%%
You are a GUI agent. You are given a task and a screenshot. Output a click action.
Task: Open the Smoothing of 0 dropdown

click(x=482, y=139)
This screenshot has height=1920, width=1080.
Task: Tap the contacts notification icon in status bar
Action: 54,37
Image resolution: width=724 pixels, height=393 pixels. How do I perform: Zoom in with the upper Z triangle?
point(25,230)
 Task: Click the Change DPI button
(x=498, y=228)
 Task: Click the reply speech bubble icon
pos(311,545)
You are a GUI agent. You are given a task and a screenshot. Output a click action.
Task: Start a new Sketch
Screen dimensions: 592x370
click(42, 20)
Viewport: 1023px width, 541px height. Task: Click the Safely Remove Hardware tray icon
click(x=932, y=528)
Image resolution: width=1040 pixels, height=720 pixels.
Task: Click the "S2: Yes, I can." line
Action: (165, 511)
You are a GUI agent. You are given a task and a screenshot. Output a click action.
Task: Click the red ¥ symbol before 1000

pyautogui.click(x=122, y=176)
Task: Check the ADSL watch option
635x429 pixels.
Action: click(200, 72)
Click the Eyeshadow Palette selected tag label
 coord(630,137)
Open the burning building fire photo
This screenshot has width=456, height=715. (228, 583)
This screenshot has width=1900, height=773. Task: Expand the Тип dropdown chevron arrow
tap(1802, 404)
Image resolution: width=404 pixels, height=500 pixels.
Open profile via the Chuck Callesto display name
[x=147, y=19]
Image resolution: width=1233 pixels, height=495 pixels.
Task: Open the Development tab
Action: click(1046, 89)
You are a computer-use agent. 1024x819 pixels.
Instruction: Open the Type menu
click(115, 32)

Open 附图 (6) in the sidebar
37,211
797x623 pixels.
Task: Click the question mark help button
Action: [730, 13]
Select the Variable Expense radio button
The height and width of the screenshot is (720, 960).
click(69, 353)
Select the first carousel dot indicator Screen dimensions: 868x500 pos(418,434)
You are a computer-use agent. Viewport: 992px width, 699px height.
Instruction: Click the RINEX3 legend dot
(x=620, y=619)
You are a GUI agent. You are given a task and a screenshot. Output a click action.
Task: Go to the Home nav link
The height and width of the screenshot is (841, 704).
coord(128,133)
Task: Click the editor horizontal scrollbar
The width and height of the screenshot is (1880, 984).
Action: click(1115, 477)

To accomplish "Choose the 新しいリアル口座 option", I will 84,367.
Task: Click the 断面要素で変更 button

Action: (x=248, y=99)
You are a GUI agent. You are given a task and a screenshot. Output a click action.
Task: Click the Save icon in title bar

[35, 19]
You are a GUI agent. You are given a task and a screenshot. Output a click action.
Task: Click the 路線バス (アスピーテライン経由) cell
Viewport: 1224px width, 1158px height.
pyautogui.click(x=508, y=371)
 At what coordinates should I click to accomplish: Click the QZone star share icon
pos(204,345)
%%
● **Task**
Your response should consist solely of the lines from the one that holds "At what coordinates" through the end of the listing above, reproduced exactly.

● **Output for this exercise**
 At what coordinates should I click to accomplish: Click the QZone star share icon
pos(204,345)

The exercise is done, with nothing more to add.